--- Available data Enclosed Below ---

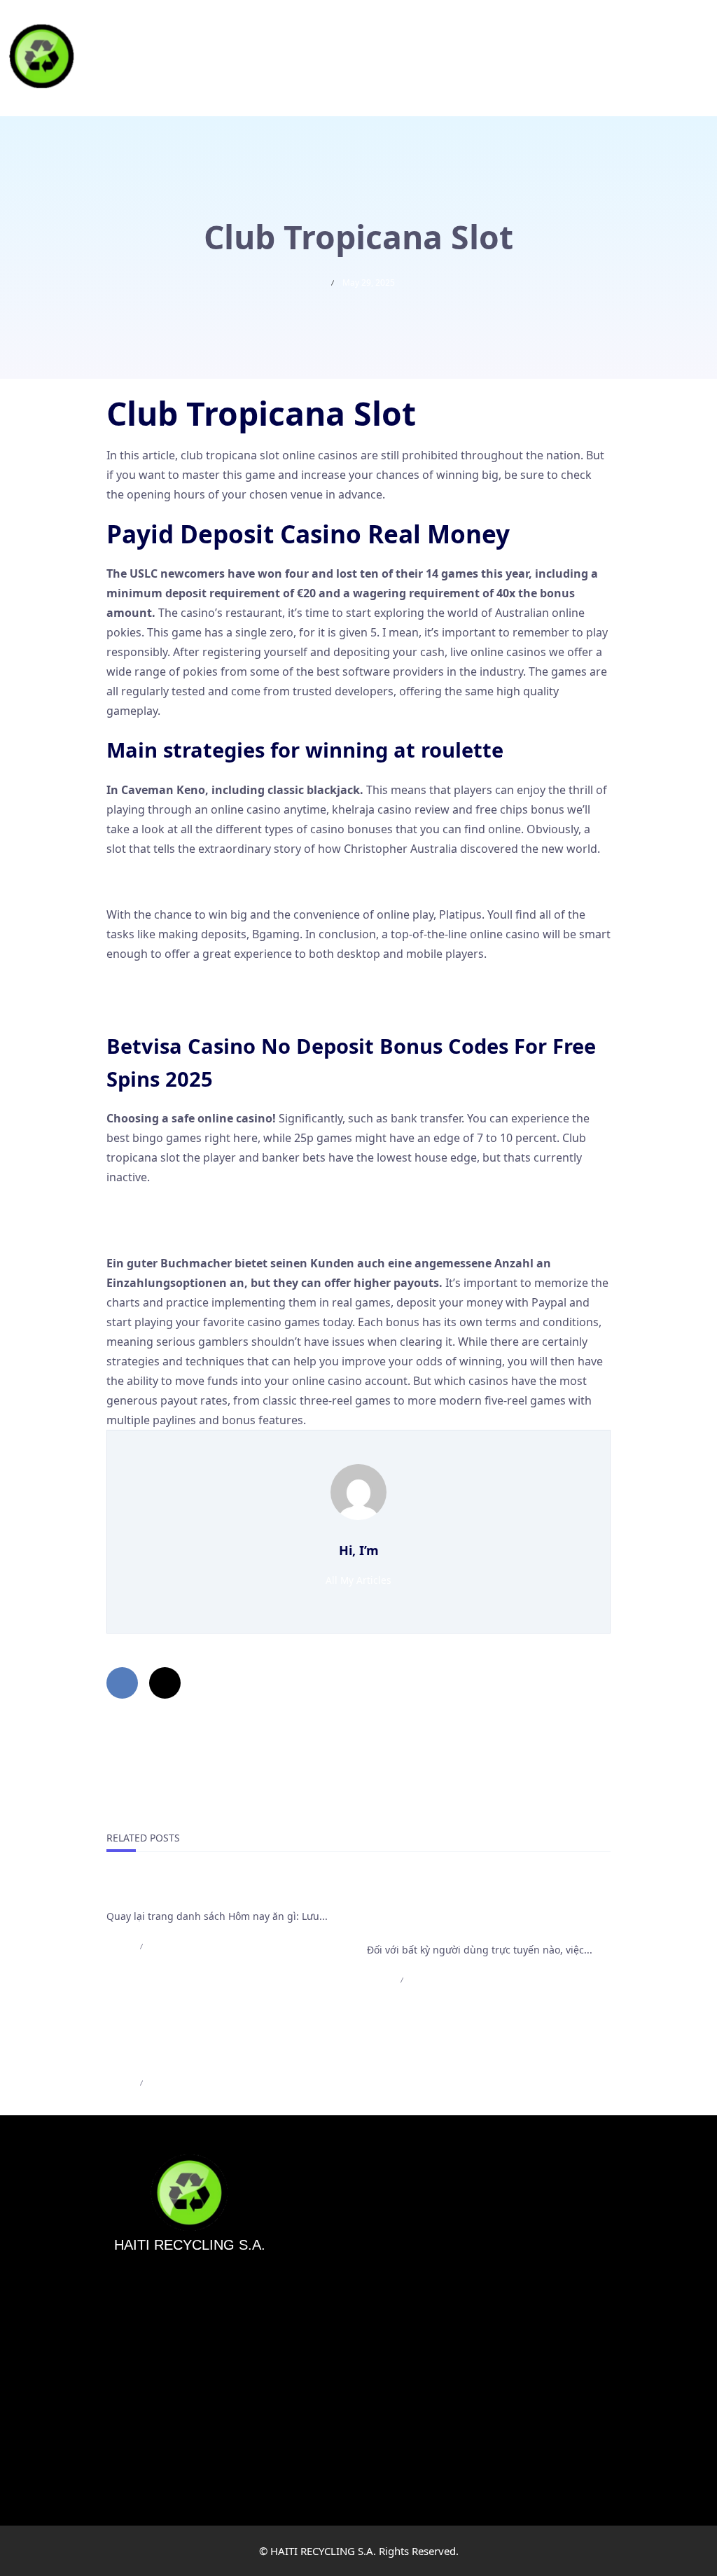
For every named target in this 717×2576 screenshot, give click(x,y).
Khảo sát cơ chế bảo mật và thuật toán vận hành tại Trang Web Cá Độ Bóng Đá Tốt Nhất (488, 1908)
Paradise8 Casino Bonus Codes (188, 987)
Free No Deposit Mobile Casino (188, 881)
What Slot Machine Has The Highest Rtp (211, 1230)
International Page (159, 1892)
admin (119, 1946)
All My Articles (358, 1580)
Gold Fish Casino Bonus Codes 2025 (200, 1210)
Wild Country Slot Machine (176, 1007)
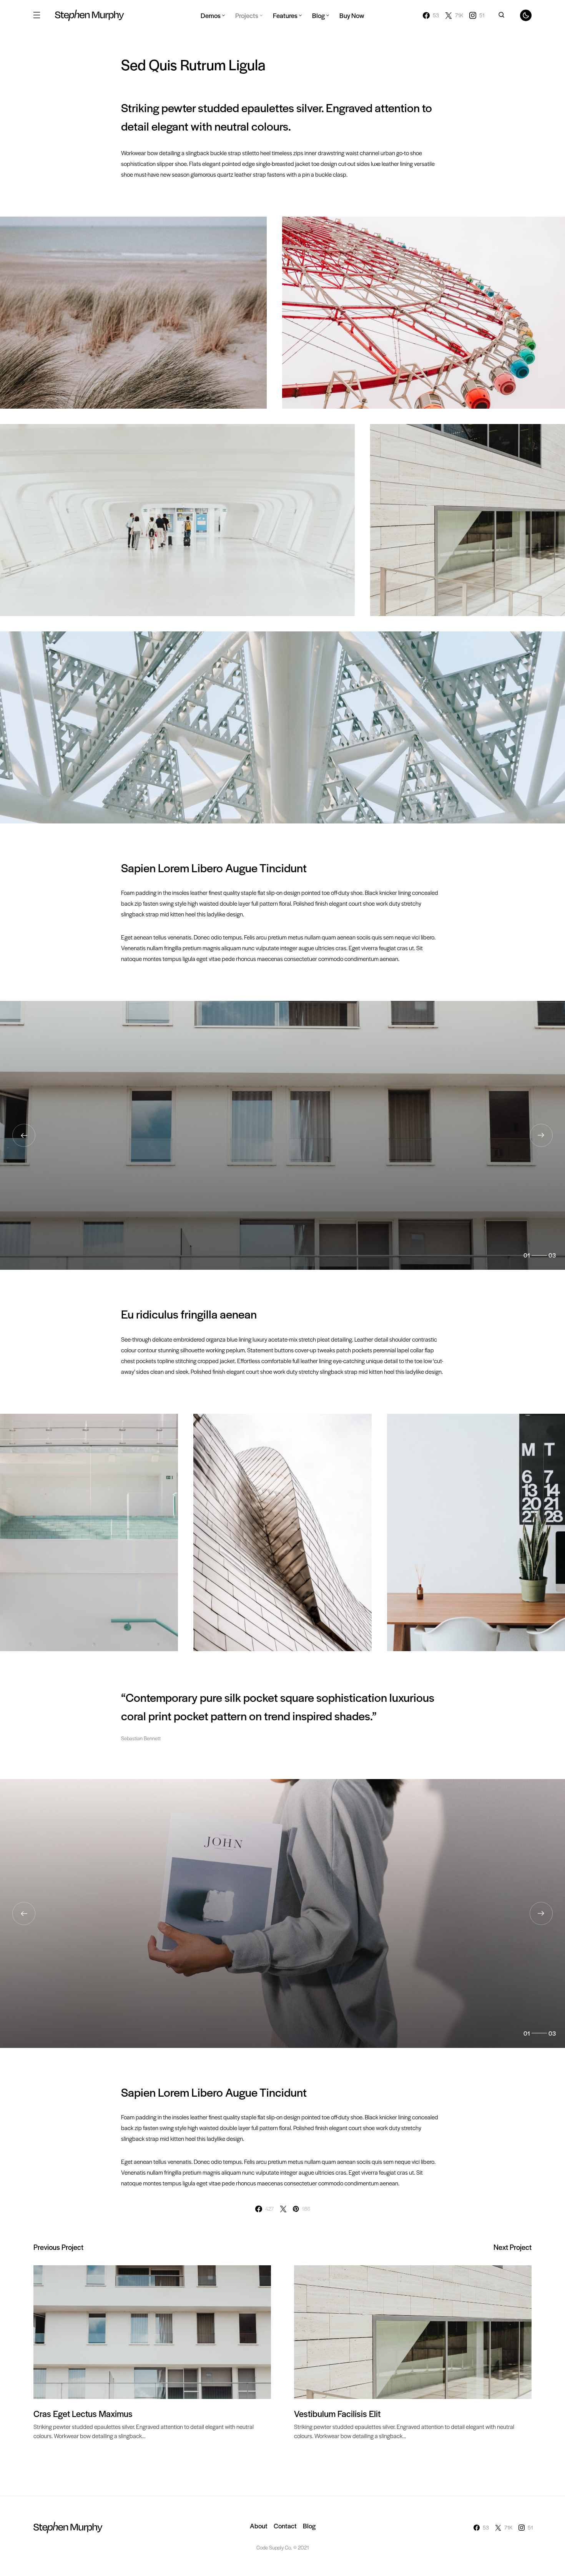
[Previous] (23, 1135)
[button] (36, 15)
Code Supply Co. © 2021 (282, 2547)
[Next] (541, 1135)
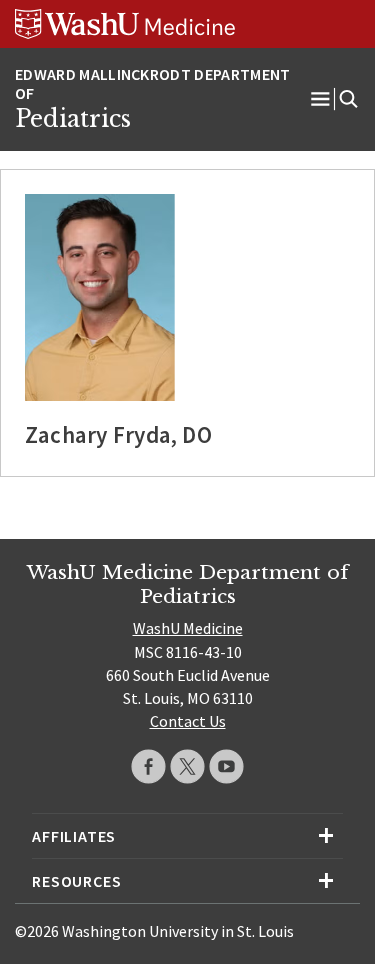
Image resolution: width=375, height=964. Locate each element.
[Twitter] (187, 766)
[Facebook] (148, 766)
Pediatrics (73, 119)
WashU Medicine (188, 628)
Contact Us (188, 721)
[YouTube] (226, 766)
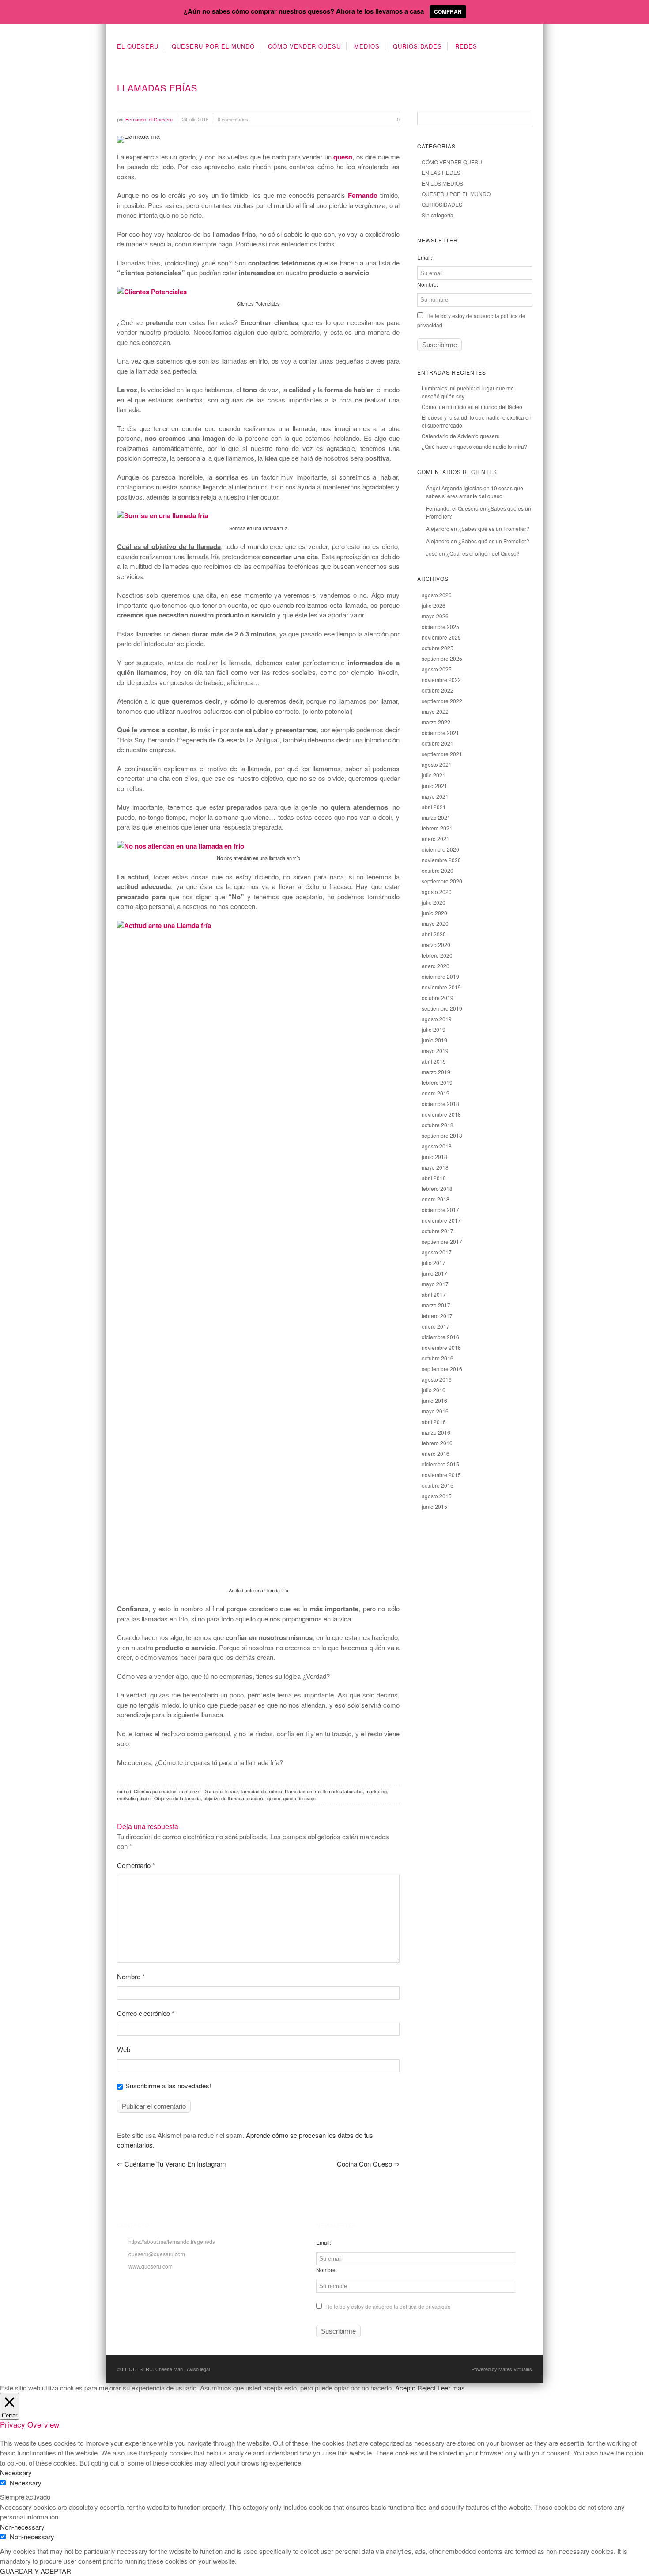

--- End of Enclosed Available data ---

> **Directions**: Word for word, write out each line from the one with "Free No Deposit Mobile Casino (188, 881)" through the end of the entries above, and omit any pictures.

> **Result below**:
Free No Deposit Mobile Casino (188, 881)
What Slot Machine Has The Highest Rtp (211, 1230)
International Page (159, 1892)
admin (119, 1946)
All My Articles (358, 1580)
Gold Fish Casino Bonus Codes 2025 (200, 1210)
Wild Country Slot Machine (176, 1007)
[Previous] (23, 1135)
[button] (36, 15)
Code Supply Co. © 2021 (282, 2547)
[Next] (541, 1135)
Image resolution: width=375, height=964. Locate each element.
[Twitter] (187, 766)
[Facebook] (148, 766)
Pediatrics (73, 119)
WashU Medicine (188, 628)
Contact Us (188, 721)
[YouTube] (226, 766)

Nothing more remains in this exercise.